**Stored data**
----------------

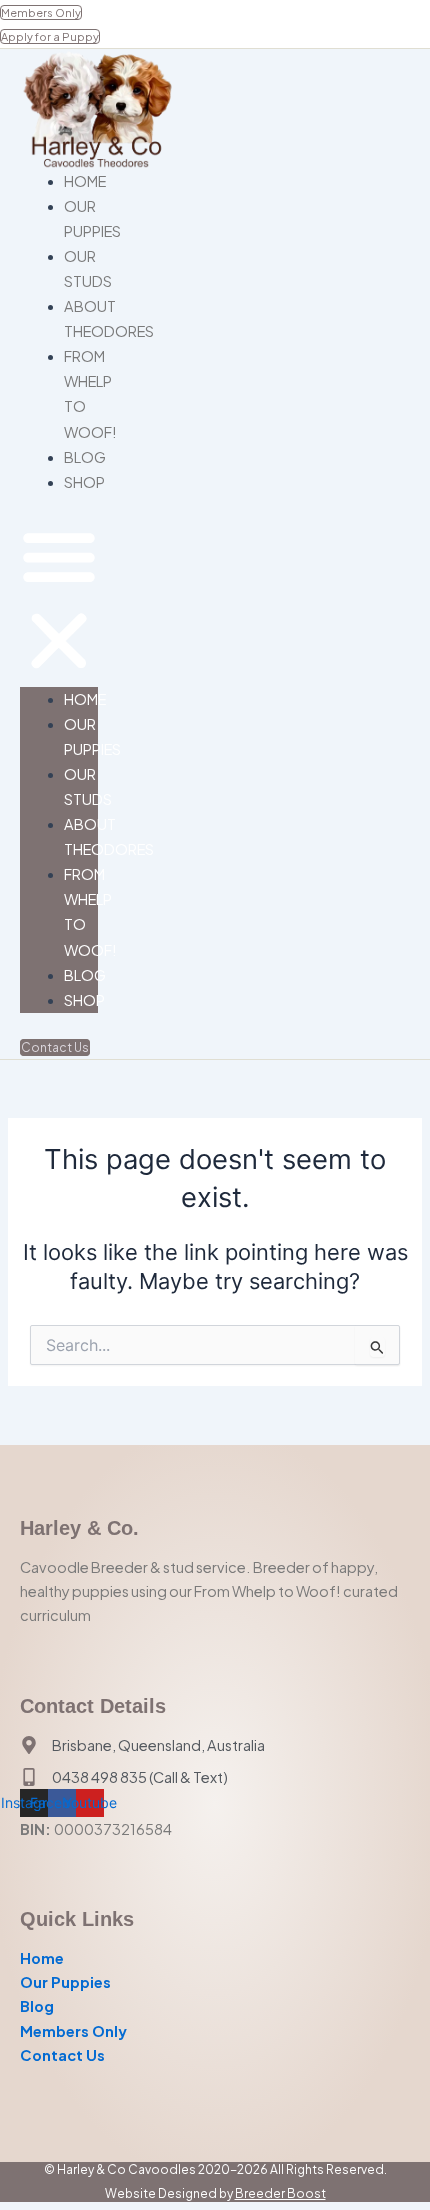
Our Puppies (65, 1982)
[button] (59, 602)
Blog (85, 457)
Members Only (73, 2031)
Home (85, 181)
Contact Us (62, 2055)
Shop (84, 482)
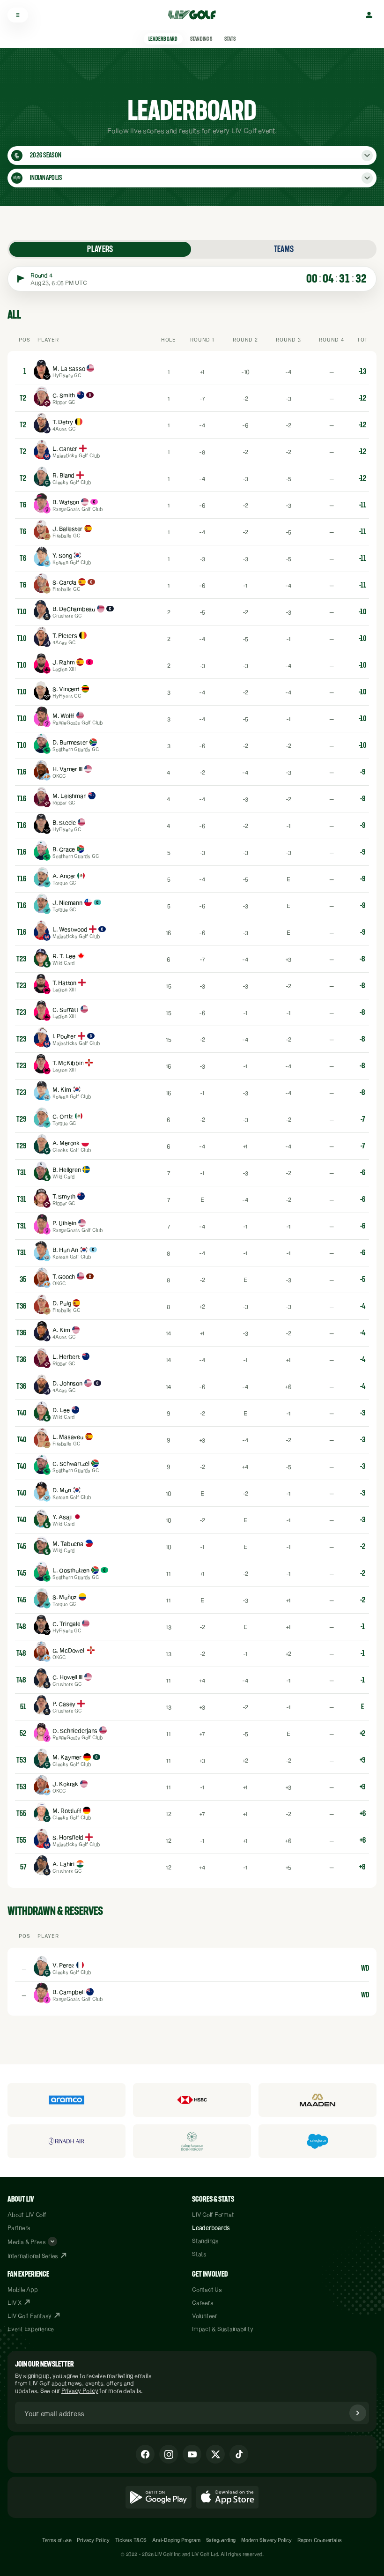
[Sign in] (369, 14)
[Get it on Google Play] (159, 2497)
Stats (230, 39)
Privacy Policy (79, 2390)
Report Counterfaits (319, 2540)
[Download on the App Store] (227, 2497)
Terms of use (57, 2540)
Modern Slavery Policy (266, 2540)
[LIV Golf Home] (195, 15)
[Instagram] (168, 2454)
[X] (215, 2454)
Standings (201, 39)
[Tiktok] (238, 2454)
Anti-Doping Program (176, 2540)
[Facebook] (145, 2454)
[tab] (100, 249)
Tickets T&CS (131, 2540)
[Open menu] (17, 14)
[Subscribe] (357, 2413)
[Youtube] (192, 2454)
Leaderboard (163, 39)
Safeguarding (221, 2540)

----------------

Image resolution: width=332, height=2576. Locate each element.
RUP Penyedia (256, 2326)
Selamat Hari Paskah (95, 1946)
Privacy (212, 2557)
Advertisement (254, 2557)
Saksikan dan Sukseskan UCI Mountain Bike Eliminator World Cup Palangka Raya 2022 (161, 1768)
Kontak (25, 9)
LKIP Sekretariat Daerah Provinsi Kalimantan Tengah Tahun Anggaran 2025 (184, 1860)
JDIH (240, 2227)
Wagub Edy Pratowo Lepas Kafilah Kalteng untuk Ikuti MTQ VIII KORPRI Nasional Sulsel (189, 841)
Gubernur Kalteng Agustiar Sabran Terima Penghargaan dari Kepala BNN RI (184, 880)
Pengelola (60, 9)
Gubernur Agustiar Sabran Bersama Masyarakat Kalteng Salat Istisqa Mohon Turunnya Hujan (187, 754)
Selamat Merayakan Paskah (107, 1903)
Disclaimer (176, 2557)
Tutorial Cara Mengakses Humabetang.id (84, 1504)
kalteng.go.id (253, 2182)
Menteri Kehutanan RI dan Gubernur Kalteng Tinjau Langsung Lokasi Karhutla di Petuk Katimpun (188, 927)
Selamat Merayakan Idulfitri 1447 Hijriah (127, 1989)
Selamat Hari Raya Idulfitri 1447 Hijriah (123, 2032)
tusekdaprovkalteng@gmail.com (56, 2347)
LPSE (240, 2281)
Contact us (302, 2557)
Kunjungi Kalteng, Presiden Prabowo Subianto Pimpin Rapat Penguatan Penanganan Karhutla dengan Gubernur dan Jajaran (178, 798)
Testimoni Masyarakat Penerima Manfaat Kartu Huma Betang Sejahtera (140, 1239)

----------------

**WHAT TO PRODUCE**
Your task is to copy each line of the entries that includes the word "Agustiar".

**WRITTEN RESPONSE**
Gubernur Kalteng Agustiar Sabran Terima Penghargaan dari Kepala BNN RI (184, 880)
Gubernur Agustiar Sabran Bersama Masyarakat Kalteng Salat Istisqa Mohon Turunnya Hujan (187, 754)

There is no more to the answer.